>> Start

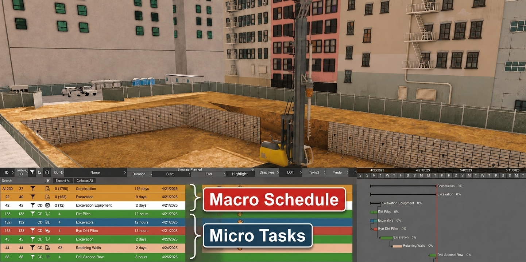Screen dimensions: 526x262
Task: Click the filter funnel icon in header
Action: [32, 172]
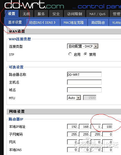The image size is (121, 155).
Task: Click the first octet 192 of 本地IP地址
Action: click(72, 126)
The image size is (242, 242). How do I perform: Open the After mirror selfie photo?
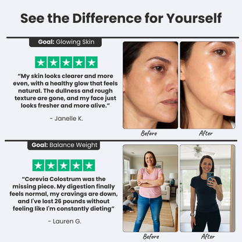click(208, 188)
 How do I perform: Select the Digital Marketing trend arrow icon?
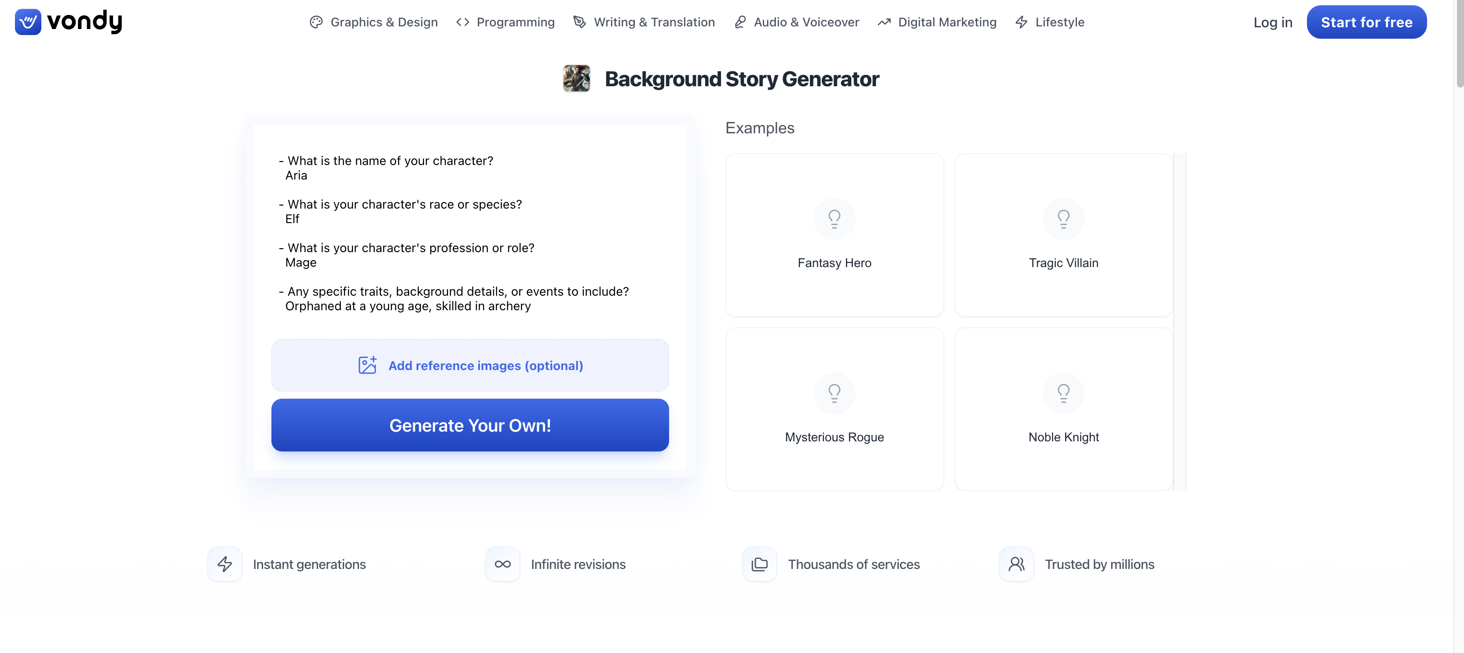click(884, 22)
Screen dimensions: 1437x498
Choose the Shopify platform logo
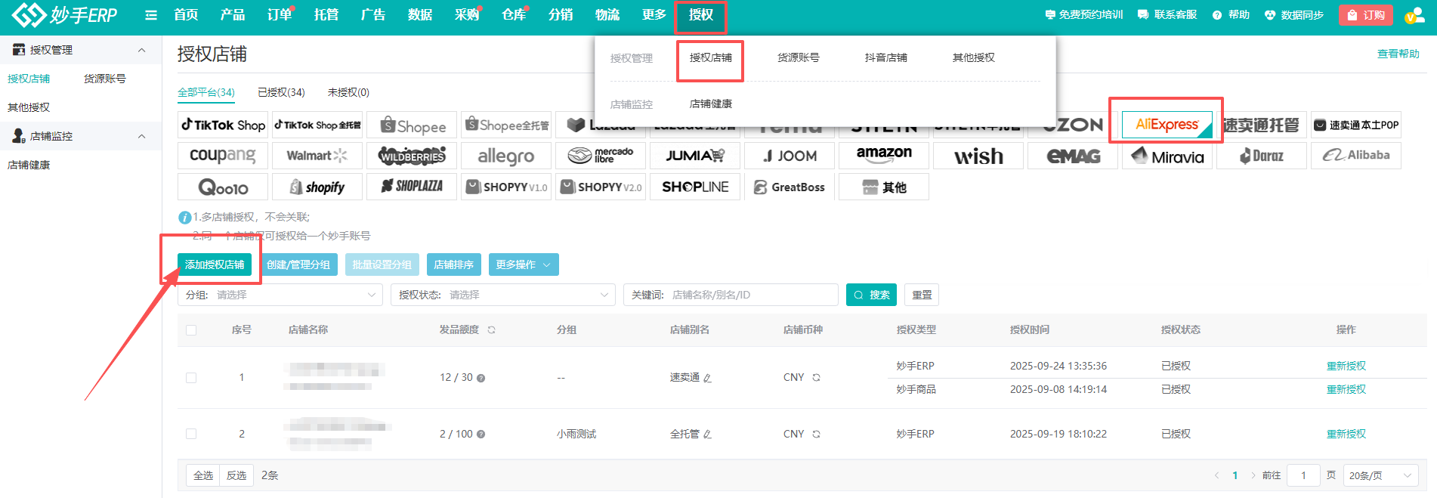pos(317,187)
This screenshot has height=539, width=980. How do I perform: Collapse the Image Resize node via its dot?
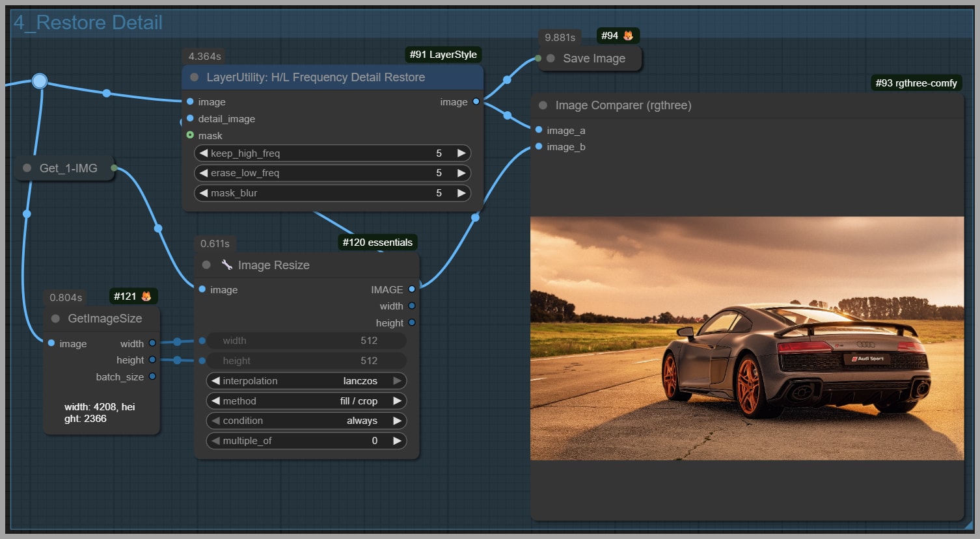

>> End
>> Start

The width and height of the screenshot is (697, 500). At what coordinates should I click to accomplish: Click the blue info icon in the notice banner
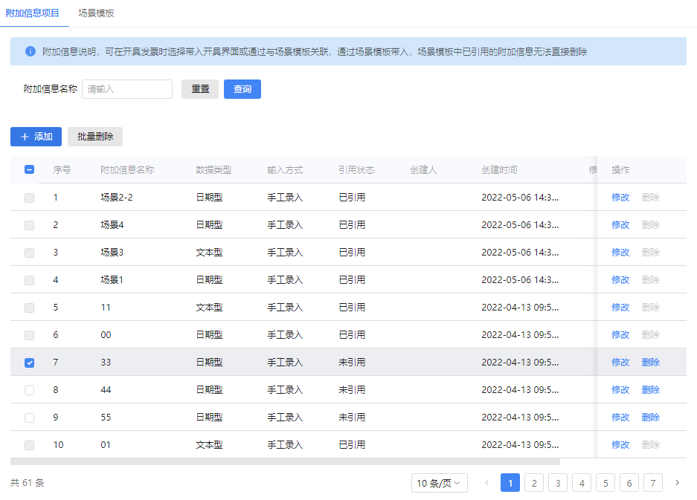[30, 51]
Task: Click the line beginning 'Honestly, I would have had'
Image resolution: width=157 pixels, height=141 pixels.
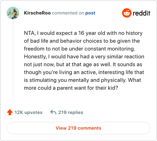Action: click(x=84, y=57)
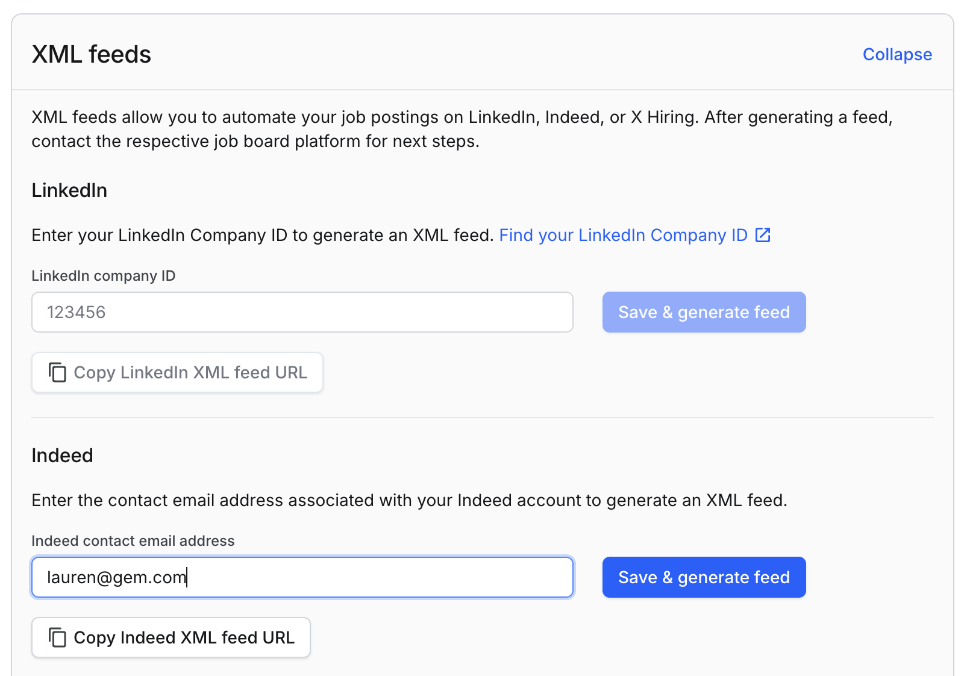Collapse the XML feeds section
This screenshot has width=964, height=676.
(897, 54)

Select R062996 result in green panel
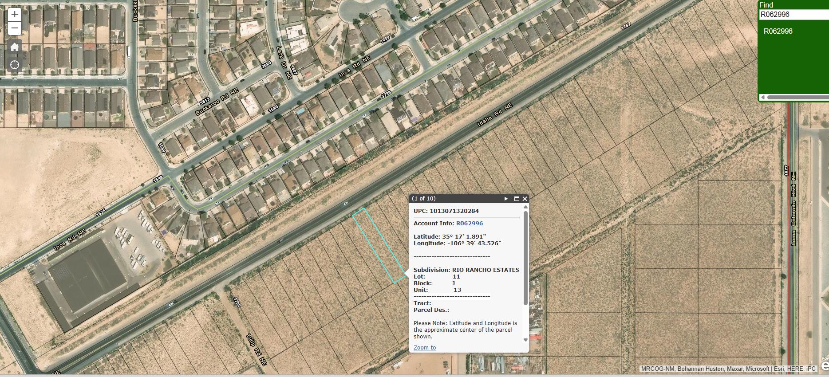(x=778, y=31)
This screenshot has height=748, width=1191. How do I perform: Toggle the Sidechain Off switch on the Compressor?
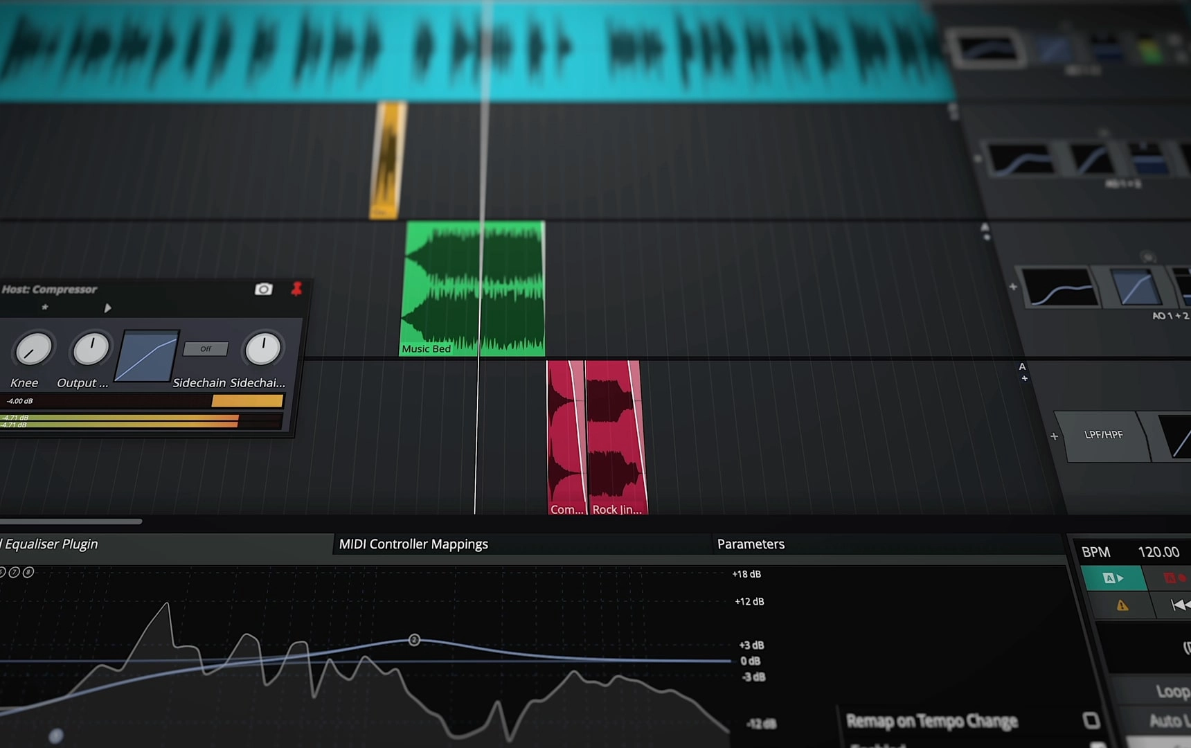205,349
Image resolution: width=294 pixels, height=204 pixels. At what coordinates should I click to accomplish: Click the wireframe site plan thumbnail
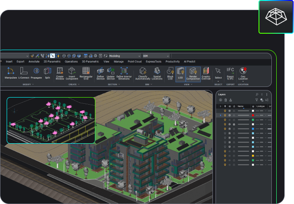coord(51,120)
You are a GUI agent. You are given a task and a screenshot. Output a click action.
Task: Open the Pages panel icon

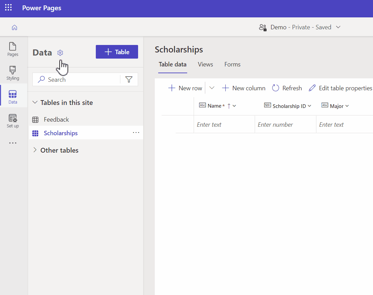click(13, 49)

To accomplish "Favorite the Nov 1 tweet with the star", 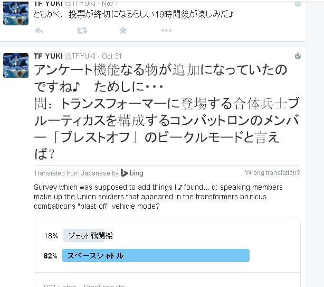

>> End

Copy the data again from the line containing "How do I perform: Select" through the line containing "This screenshot has height=539, width=980.", requests included, and raise every answer coordinate by 118. Leave out the pictures.

→ **TASK RESPONSE**
 How do I perform: Select the Digital Marketing trend arrow icon?
click(1002, 140)
Screen dimensions: 1437x498
Choose the Shopify platform logo
pos(435,305)
This screenshot has height=539, width=980. How do I perform: Collapse the Image Resize node via its dot?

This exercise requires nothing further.